__THE PROBLEM__. The expected output is each line in the data below that includes the string "title".

── DATA SHOWN ──

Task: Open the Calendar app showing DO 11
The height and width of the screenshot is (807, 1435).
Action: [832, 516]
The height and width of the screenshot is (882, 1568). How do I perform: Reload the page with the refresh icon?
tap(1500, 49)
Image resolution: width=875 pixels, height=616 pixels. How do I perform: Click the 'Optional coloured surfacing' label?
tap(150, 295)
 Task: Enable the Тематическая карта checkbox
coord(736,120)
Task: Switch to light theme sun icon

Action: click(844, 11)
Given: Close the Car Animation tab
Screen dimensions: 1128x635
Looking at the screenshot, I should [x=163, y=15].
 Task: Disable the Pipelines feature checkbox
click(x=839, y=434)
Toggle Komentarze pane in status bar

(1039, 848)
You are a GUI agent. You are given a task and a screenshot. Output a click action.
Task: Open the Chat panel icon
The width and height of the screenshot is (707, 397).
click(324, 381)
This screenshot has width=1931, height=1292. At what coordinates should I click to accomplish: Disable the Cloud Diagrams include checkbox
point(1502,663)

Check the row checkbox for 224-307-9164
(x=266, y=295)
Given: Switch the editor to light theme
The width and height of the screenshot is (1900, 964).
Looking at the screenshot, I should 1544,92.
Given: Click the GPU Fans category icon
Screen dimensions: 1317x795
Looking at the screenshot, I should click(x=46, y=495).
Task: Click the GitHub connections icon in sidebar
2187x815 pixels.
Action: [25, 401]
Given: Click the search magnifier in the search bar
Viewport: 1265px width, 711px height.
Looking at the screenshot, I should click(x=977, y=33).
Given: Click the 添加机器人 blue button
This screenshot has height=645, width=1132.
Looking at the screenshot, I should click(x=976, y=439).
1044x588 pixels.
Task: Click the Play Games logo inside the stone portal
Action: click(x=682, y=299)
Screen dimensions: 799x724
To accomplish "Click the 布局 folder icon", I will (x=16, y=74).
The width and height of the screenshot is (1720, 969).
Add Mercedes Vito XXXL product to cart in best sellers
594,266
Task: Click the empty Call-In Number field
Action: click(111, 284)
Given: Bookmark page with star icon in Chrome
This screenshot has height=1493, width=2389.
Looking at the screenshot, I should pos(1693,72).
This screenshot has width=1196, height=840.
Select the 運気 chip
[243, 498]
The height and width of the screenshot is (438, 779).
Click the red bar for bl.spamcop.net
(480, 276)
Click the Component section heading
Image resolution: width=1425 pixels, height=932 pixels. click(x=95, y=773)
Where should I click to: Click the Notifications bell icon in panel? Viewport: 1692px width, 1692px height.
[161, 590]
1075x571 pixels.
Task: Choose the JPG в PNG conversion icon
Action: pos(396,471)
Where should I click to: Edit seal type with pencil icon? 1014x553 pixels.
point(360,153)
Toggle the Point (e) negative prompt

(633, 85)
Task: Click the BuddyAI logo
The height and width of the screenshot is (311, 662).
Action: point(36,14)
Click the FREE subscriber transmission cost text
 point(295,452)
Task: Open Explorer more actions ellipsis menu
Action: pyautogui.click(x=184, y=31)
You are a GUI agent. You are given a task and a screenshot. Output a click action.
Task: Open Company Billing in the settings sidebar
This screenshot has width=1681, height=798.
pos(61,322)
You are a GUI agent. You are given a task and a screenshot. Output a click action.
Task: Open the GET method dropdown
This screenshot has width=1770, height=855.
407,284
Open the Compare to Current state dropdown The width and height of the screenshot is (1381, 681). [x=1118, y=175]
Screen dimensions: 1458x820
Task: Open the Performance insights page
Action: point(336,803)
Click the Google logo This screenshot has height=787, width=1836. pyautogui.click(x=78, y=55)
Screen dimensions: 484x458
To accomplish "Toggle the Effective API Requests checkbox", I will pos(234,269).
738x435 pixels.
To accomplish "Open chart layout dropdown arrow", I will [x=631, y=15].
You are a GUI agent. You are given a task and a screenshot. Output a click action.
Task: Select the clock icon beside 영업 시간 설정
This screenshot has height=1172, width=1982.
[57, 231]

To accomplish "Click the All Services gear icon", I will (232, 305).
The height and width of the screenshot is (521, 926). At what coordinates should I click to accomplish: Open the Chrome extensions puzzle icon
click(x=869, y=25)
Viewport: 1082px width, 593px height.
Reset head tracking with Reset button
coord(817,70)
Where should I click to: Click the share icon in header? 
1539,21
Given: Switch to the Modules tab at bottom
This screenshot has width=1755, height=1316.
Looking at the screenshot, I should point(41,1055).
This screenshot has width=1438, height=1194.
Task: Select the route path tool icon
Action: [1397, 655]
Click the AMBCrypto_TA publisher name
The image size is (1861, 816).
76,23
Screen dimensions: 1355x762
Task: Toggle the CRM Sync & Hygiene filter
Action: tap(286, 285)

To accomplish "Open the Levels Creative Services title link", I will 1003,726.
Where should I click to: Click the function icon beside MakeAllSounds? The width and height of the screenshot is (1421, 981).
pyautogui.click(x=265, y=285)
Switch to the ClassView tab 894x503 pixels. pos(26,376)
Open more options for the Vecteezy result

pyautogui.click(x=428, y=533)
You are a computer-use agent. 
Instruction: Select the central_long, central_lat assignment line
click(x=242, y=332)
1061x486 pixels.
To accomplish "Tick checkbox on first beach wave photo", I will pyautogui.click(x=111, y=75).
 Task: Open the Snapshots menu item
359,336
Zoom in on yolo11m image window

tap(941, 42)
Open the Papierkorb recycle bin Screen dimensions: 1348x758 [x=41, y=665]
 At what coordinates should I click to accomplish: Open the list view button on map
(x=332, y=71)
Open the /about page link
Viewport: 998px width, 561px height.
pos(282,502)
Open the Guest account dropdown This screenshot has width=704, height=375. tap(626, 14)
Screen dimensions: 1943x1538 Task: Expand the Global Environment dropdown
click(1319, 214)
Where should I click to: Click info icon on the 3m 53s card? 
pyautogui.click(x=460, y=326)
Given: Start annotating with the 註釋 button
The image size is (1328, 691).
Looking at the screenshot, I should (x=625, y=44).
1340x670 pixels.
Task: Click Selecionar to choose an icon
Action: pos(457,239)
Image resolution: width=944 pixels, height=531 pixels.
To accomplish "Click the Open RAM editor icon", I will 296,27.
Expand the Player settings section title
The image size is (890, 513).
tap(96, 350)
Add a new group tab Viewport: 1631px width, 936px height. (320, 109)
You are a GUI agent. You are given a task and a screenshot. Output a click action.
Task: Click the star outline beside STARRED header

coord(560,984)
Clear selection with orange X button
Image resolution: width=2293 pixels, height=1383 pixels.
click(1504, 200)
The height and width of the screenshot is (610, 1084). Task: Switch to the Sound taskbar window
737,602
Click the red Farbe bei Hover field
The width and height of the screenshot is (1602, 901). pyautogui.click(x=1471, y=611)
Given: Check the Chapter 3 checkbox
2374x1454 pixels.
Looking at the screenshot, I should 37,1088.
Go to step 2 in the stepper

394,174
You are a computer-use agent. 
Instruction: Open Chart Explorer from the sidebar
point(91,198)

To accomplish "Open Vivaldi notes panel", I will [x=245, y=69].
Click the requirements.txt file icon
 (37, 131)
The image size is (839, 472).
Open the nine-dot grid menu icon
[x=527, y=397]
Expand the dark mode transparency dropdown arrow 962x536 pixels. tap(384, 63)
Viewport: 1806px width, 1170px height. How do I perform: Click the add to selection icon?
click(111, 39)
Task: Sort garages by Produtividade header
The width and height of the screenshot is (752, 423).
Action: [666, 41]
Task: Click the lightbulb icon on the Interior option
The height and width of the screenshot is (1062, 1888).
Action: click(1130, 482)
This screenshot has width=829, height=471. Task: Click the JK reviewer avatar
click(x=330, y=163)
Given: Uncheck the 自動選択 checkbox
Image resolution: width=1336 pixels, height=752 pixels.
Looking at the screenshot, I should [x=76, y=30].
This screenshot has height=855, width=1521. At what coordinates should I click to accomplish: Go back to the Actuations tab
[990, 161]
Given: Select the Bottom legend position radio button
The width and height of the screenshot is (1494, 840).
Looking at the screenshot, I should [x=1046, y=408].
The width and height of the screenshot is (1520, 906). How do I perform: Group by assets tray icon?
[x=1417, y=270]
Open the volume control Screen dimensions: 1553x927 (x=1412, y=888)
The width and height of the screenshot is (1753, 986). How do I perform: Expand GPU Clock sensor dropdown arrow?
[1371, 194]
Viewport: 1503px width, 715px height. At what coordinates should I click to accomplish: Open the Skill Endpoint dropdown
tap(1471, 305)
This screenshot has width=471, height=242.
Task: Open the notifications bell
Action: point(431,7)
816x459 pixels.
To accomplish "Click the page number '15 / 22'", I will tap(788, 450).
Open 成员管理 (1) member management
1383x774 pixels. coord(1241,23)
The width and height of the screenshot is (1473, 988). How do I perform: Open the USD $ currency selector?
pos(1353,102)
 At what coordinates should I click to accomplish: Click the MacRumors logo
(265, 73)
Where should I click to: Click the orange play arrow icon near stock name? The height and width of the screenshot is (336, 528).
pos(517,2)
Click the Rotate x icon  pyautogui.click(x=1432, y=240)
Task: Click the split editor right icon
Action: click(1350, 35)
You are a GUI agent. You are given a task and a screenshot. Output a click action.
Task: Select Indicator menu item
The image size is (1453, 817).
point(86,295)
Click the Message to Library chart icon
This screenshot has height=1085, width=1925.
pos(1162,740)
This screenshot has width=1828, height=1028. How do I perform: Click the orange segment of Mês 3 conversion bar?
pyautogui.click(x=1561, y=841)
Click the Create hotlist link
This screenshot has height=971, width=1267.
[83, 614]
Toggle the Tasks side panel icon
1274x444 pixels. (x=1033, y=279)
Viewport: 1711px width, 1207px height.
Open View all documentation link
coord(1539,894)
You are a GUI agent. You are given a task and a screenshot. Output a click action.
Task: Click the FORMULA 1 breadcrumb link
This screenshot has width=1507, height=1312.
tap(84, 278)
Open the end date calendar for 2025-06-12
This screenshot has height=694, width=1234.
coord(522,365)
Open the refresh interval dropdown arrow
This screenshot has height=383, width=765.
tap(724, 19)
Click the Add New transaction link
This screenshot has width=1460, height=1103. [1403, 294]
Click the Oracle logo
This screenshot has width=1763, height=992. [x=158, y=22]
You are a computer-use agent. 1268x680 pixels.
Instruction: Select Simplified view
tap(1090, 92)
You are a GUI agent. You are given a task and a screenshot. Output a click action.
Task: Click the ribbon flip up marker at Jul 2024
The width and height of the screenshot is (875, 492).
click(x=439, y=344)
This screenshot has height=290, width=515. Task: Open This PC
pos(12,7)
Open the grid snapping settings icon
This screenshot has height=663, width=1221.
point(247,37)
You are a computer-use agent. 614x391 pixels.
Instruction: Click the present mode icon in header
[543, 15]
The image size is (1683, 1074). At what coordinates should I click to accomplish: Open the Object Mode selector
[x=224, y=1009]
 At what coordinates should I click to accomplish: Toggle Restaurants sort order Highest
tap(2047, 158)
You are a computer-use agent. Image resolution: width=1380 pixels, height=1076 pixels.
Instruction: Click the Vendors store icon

───

__RESULT OF THE EXERCISE__.
To accomplish "Open the Levels Creative Services title link", I will 1003,726.
Expand the Player settings section title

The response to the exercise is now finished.